* Problem to solve: Begin your copy at the line that holds "Instruction: Open the History inbox tab" and carry it through the final line of the data, writing out each line exactly and omitting pictures.

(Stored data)

***

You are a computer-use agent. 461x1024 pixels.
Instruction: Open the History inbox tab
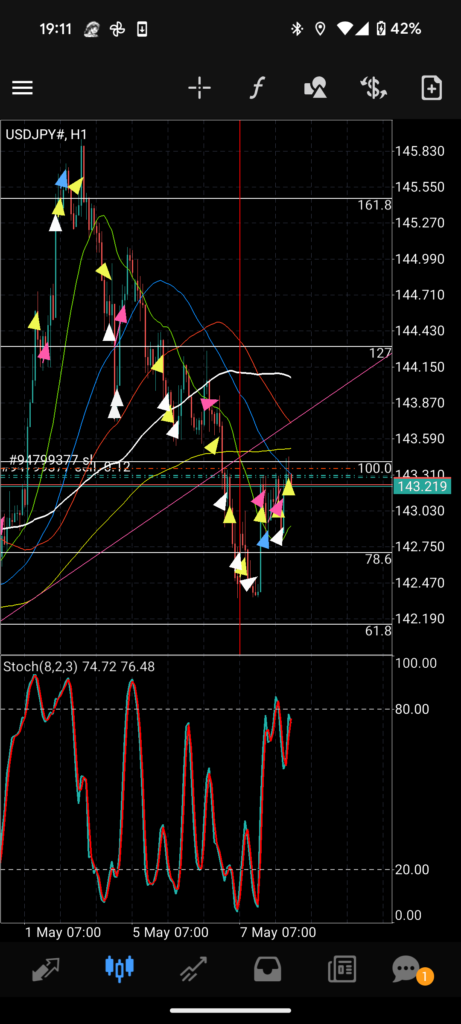(x=267, y=968)
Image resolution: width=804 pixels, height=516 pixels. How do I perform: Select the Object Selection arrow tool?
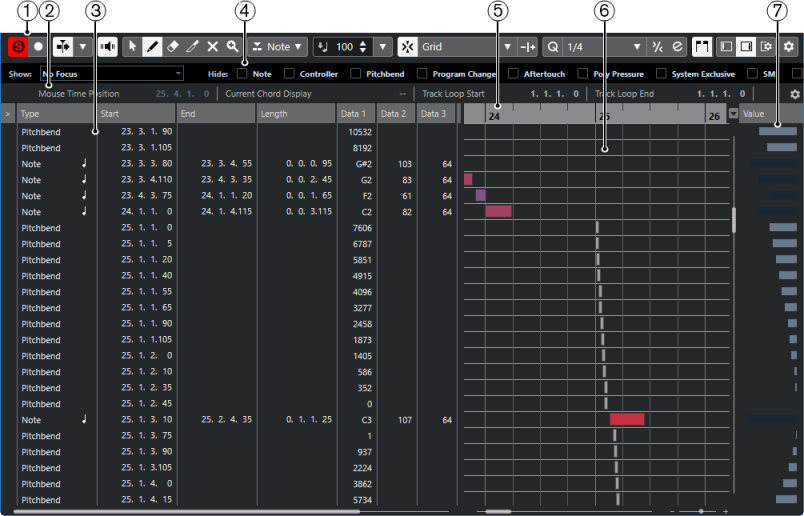134,47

***

* Exercise response:
Instruction: Open the History inbox tab
(x=267, y=968)
Image resolution: width=804 pixels, height=516 pixels. How do I perform: Select the Object Selection arrow tool?
134,47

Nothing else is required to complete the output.